The study enrolled 72 treatment-naïve CLL patients, including 45 with TP53 aberrations, across multiple centers. The treatment regimen involved sequential introduction of acalabrutinib, obinutuzumab, and venetoclax, with treatment duration guided by measurable residual disease (MRD) assessment. Patients achieving undetectable MRD (uMRD) after 15 or 24 cycles were eligible to discontinue therapy. The primary endpoint was complete remission (CR) with bone marrow uMRD (BM-uMRD) at the start of cycle 16.
Efficacy and Outcomes
The study demonstrated a CR rate with BM-uMRD of 42% at the start of cycle 16 in both the TP53-aberrant group and the overall cohort. The BM-uMRD rates were 71% and 78%, respectively. These findings are particularly significant given the historical challenges in treating CLL patients with TP53 aberrations, who often exhibit resistance to chemoimmunotherapy.
After a median follow-up of 55.2 months, 10 patients experienced disease progression, including four with transformation to a more aggressive lymphoma. Three patients died. The four-year progression-free survival (PFS) rates were 70% for patients with TP53 aberration and 96% for those without. The overall survival (OS) rates at four years were 88% and 100%, respectively.
Safety and Tolerability
The AVO regimen was generally well-tolerated. Hematologic toxicities were primarily low grade, and cardiovascular toxicities and bleeding complications were infrequent. This favorable safety profile is crucial, as many CLL patients are older and have comorbidities that can increase their risk of treatment-related complications.

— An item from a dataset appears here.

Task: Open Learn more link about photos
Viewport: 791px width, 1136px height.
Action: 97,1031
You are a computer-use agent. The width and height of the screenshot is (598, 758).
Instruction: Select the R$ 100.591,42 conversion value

Implications for CLL Treatment
The results of this phase II study suggest that AVO is a highly active and well-tolerated regimen for previously untreated high-risk CLL, including patients with TP53 aberrations. These findings support the use of AVO as a new standard-of-care treatment option, potentially offering improved outcomes compared to traditional chemoimmunotherapy approaches or continuous Bruton tyrosine kinase (BTK) inhibitor therapy. Further studies with longer follow-up are warranted to confirm these findings and to explore the optimal duration of therapy.